# THE DATA
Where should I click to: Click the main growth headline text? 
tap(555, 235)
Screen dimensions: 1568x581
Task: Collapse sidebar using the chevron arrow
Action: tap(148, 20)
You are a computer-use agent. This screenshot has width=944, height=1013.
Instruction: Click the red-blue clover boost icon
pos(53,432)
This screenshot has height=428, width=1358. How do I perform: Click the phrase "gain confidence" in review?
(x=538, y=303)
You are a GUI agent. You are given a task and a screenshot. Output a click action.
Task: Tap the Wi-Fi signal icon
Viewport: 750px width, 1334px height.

# WHAT YOU NEED TO DO
Retype exactly, please, each line from the line that contains "You are a computer-use" through the last line of the entries above, with nothing added.

# EXERCISE OUTPUT
You are a computer-use agent. This screenshot has width=944, height=1013.
Instruction: Click the red-blue clover boost icon
pos(53,432)
This screenshot has height=428, width=1358. How do I perform: Click the phrase "gain confidence" in review?
(x=538, y=303)
You are a GUI agent. You are given a task and a screenshot. Output a click action.
Task: Tap the Wi-Fi signal icon
Viewport: 750px width, 1334px height.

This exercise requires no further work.